CCR5-Δ32 polymorphism-a possible protective factor from gait impairment amongst post-stroke patients.

ABSTRACT

BACKGROUND AND PURPOSE: Stroke and small vessel disease cause gait disturbances and falls. The naturally occurring loss-of-function mutation in the C-C chemokine receptor 5 gene (CCR5-Δ32) has recently been reported as a protective factor in post-stroke motor and cognitive recovery. We sought to examine whether it also influences gait and balance measures up to 2 years after stroke. METHOD: Participants were 575 survivors of first-ever, mild-moderate ischaemic stroke or transient ischaemic attack from the TABASCO prospective study, who underwent a 3 T magnetic resonance imaging at baseline and were examined by a multi-professional team 6, 12 and 24 months after the event, using neurological, neuropsychological and mobility examinations.

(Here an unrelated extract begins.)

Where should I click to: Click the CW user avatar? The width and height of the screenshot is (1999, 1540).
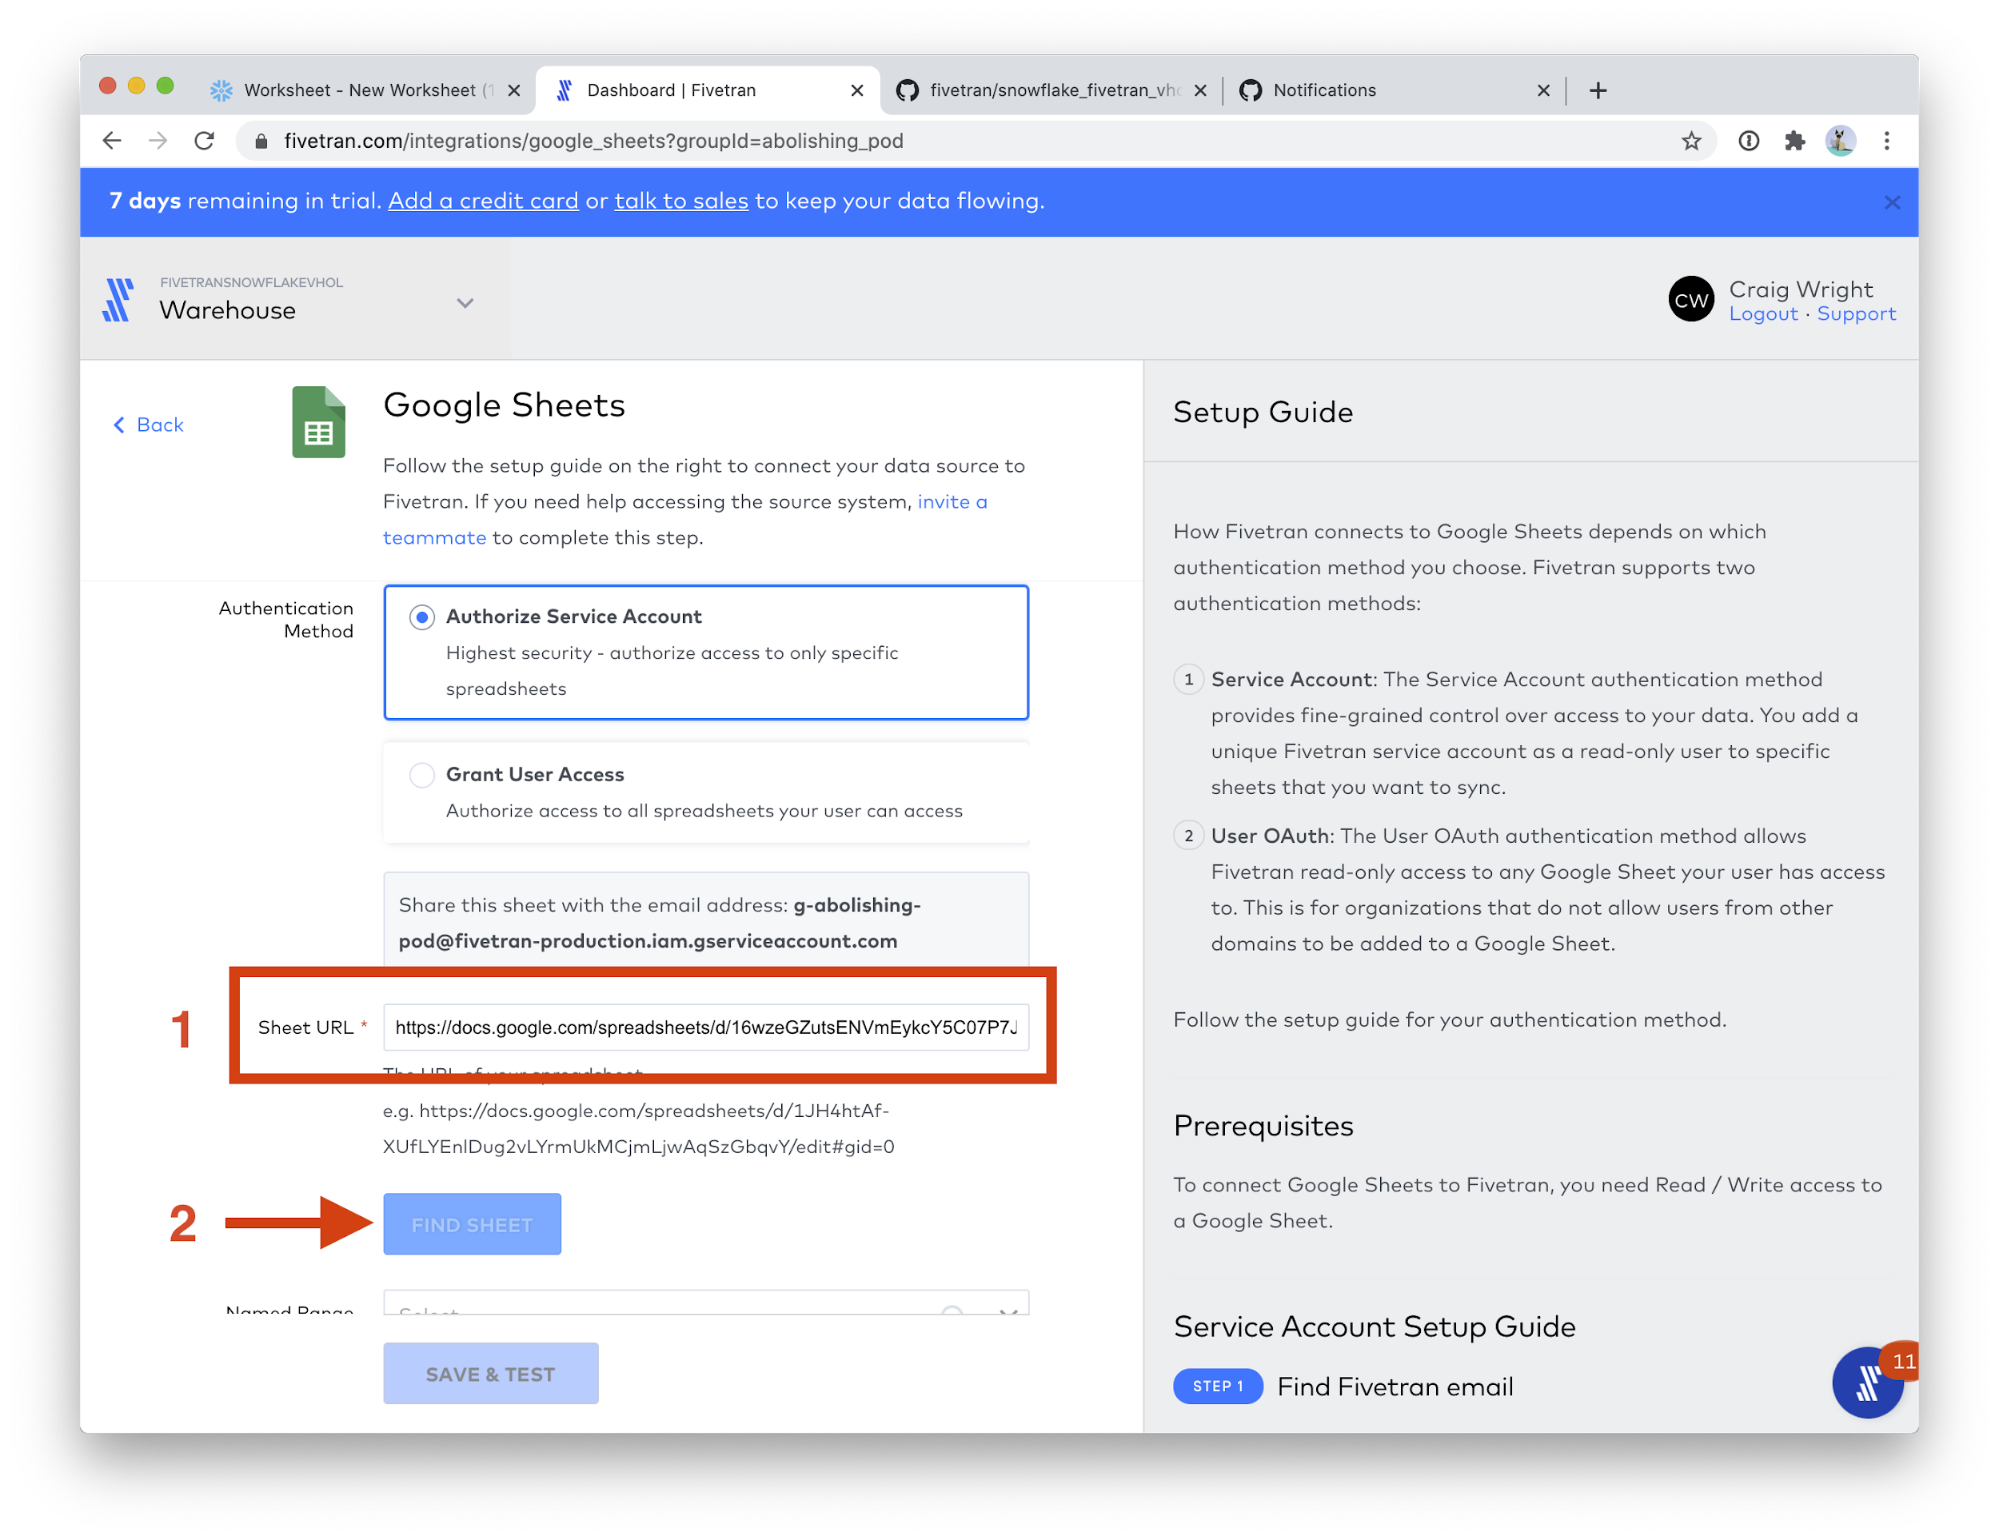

Gait rhythm and the timing of the gait cycle were measured by force-sensitive insoles. CCR5-Δ32 status and gait measures were available for 335 patients. RESULTS: CCR5-Δ32 carriers (16.4%) had higher gait speed and decreased (better) stride and swing time variability 6 and 12 months after the index event compared to non-carriers (p < 0.01 for all). The association remained significant after adjustment for age, gender, education, ethnicity and stroke severity. CONCLUSIONS: Significant associations were found between gait measurements and CCR5-Δ32 loss-of-function mutation amongst stroke survivors. This is the first study showing that genetic predisposition may predict long-term gait function after ischaemic stroke.